= Lorenzo Nigro =

Italian archaeologist and novelist

Lorenzo Nigro (born 1967) is an Italian field archaeologist and a professor of archaeology at Sapienza University of Rome. His studies and excavations are focused on ancient societies in the Levant and Mediterranean.

==Career==
Lorenzo Nigro is the director of the Italian journal Vicino Oriente. He previously served as director of the Museum of the Near East, Egypt and the Mediterranean at Sapienza University and curator of the Gregorian Egyptian Museum.

===Tell es-Sultan===
Beginning in 1997, Nigro and fellow archaeologists Hamdan Taha and Nicolò Marchetti supervised an Italian-Palestinian excavations at Tell es-Sultan (ancient Jericho, Palestine). His team discovered patterns of crop cultivation, canal construction, and animal husbandry in the tell. The Tell-es Sultan conservation project, implemented by UNESCO, the Palestinian Ministry of Tourism and Antiquities, and Sapienza University, hosted an international symposium in February 2023, where Nigro spoke about strategies used to preserve the ancient site during excavation. On 17 September 2023, the World Heritage Committee inscribed Ancient Jericho/Tell es-Sultan as a UNESCO World Heritage Site in the State of Palestine.

===Motya===
For twenty years, Nigro led archaeological digs on the southern part of island of Motya off the coast of Sicily, in collaboration with the Regional Superintendency of Trapani. His excavations of the ancient Phoenician settlement on the island unearthed "early temples to Baal and Astarte" and a nearby "cult building", surrounded by a wall dated to 550 BCE. His expedition uncovered "offerings and architectural elements" in these temples, showing that "water and the stars" were important ritual elements of Phoenician religious worship. In 2013, Nigro and his team drained the kothon on the island and discovered evidence that the lagoon was actually used for religious rituals, rather than serving a dry dock as previously believed. In an interview for Archaeology magazine, Nigro explained that the area was part of a "sacred pool" centered on Baal, with a cult statue in the middle "as a central point and a visual attraction".
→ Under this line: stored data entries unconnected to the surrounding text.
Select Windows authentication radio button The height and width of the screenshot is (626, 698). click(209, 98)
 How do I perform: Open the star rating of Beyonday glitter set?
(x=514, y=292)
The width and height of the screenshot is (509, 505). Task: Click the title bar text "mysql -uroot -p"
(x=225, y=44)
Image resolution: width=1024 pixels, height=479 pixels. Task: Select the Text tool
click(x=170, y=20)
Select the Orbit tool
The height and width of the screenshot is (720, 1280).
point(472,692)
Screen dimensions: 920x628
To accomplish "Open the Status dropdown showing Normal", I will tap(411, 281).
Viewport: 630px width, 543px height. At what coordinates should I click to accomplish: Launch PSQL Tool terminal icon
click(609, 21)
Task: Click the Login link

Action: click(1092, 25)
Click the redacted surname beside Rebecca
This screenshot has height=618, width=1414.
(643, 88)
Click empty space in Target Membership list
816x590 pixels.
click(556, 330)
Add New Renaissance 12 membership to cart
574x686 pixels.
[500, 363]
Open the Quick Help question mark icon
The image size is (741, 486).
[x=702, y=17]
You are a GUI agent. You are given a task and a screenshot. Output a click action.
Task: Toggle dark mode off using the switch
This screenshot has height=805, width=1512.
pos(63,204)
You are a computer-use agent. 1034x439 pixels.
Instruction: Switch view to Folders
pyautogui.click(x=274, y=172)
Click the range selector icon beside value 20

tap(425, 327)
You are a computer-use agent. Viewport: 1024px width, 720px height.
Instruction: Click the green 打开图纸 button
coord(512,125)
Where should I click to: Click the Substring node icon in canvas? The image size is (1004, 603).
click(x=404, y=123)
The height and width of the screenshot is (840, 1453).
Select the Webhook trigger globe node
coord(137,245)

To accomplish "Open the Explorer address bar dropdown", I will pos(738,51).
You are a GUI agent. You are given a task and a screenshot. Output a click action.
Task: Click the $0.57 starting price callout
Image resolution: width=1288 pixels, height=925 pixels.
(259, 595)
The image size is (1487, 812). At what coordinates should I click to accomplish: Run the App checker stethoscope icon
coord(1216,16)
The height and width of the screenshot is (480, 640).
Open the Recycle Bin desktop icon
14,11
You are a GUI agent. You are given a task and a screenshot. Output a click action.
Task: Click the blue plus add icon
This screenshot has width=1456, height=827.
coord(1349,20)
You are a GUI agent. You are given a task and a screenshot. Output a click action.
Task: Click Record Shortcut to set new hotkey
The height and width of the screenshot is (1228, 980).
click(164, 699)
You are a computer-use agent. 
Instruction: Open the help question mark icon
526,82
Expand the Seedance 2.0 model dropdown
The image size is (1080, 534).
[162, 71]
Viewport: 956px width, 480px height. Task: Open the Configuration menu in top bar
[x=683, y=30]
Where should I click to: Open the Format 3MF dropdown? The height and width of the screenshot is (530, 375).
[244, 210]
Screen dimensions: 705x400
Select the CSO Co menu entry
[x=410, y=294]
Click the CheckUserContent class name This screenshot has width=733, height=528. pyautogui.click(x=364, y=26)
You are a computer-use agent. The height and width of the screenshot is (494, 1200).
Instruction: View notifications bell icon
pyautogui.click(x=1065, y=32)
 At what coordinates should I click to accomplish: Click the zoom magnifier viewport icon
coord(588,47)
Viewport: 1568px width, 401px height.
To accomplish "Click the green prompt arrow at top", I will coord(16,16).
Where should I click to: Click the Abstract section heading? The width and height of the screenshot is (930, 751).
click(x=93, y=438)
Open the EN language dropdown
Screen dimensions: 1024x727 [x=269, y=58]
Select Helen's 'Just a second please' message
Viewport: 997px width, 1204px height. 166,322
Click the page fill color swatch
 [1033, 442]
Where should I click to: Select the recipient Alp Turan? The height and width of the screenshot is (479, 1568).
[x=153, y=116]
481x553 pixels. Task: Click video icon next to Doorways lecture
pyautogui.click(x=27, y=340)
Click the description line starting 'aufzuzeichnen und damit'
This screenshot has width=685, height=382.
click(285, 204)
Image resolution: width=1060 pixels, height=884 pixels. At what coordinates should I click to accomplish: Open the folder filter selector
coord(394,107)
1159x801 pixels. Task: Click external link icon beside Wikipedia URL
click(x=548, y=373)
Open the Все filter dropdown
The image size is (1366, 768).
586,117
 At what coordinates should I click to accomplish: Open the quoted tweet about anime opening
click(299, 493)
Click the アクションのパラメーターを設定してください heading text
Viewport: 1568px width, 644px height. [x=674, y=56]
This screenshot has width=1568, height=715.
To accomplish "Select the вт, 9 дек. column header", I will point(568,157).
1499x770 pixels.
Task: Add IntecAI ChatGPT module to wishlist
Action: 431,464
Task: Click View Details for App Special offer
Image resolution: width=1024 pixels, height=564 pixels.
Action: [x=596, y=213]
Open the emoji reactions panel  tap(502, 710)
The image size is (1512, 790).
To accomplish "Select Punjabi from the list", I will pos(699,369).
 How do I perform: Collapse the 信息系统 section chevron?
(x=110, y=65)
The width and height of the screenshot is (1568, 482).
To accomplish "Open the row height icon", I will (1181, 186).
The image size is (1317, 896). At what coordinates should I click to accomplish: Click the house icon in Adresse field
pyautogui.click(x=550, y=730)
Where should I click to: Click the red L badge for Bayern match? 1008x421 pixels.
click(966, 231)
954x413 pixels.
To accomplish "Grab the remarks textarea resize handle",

On the island, Nigro and his team discovered "Egyptian-like artifacts" such as scarabs, as well as evidence that the Phoenicians adopted customs and traditions from the Elymians. They also found a white terracotta face of a woman with red hair, representing the goddess Astarte.

=== Bethlehem ===
In 2015, Nigro led a joint Italian-Palestinian team to excavate a site near Bethlehem in the West Bank, after a construction crew found signs of a burial ground. Their archaeological expedition uncovered Canaanite artifacts and an ancient necropolis dating between 2200 BCE – 650 BCE. The site is now called Khalet al-Jam'a.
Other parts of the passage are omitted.